What you should do:
Could you output each line of the data that follows exactly?

Data shown:
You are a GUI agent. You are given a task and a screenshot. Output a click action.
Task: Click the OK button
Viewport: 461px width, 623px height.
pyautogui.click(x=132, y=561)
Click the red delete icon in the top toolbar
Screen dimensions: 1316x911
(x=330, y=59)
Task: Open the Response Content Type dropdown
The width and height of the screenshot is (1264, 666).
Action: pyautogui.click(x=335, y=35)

Solution to the problem:
You are a GUI agent. You are given a task and a screenshot. Output a click action.
Task: Click the OK button
Viewport: 461px width, 623px height.
pyautogui.click(x=132, y=561)
Click the red delete icon in the top toolbar
Screen dimensions: 1316x911
(x=330, y=59)
Task: Open the Response Content Type dropdown
The width and height of the screenshot is (1264, 666).
Action: pyautogui.click(x=335, y=35)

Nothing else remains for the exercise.